The Pathways Alliance has spent hundreds of thousands of dollars on Facebook and Instagram ads, bought commercial time at premier sporting events such as the FIFA World Cup, Australian Open and 2023 Super Bowl and has splashed its ads to travellers flying on Air Canada. And no shovels have hit the ground.
The Pathways Alliance project carries both environmental and financial risks, as well as risks to Indigenous nations.
The project is financially unsustainable without long-term government subsidies, according to a study published earlier this year from the Institute for Energy Economics and Financial Analysis (IEEFA). The think tank found the project is facing increasing capital costs — similar to Shell’s Quest project with operating costs growing 118 per cent since 2016 and Wolf Midstream’s Alberta Carbon Trunk Line seeing costs balloon more than 60 per cent since 2020.
The business model of a carbon sequestration project is essentially this: companies capture and store carbon dioxide, earn credits for doing so, sell the credits to others and generate revenue. The revenue is used to recoup construction costs, pay for the energy used to capture and transport carbon dioxide, monitor the storage site and more. Whatever is left over is profit.
The Pathways Alliance project and a higher industrial carbon price, which reporting suggests will be a part of the MOU announced Thursday, go hand in hand. If there is a higher industrial carbon price, the Pathways project could earn more from the carbon dioxide it manages to capture, potentially putting it on stronger financial footing.
However, hundreds of experts have been warning the federal government for years that carbon capture projects routinely fail to reach their stated capture targets and the technology remains largely ineffective.

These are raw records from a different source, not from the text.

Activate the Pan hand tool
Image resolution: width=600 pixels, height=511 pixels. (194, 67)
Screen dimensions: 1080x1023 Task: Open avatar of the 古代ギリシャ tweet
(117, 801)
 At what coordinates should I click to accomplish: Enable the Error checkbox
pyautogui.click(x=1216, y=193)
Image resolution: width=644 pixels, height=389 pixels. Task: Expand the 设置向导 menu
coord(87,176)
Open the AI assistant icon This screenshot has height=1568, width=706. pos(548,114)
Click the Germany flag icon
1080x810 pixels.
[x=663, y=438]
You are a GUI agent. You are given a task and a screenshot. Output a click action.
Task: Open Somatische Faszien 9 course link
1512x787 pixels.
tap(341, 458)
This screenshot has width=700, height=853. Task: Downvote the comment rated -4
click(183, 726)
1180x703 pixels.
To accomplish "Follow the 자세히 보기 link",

Athabasca Chipewyan First Nation Chief Allen Adam, whose territory would be affected, has previously said with his nation’s treaty rights on the line, he will fight the project. One of his concerns is that the Pathways Alliance is using a “project splitting” strategy with the Alberta Energy Regulator (AER) — a tactic to divide its megaproject into 126 smaller segments for the regulator, which minimizes consideration of cumulative impacts.
The Athabasca Chipewyan First Nation and Ecojustice requested the AER require a comprehensive environmental impact assessment to study the entire project but the groups were denied.

In August, the Fort Chipewyan Métis Association requested, for the fifth time, that the Pathways project be subjected to a federal impact assessment.
“The Pathways Project is further taking up of lands within FCMN’s traditional territory; a landscape that is already heavily disturbed by oil sands development,” the letter reads. “If the Government of Alberta does not require a full environmental impact assessment for the Project, then it is the responsibility of the Federal Crown to ensure that project-specific impacts are adequately assessed, mitigated and accommodated where mitigation and management is not possible.”
Carbon dioxide pipelines are also environmentally risky and pose threats to the health and safety of those who live near them. In 2020, 45 people were hospitalized and 200 people had to be evacuated after a CO2 pipeline ruptured in Mississippi. Because CO2 is colourless, odorless and an asphyxiant, it can be lethal if a pipe bursts and a cloud of carbon dioxide smothers a town.
Canada already has five major CO2 pipelines stretching a combined 464 kilometers, according to the Canada Energy Regulator.
According to data from the US Department of Transportation, there have been at least 76 reported safety incidents related to the 50 American CO2 pipelines since 2010.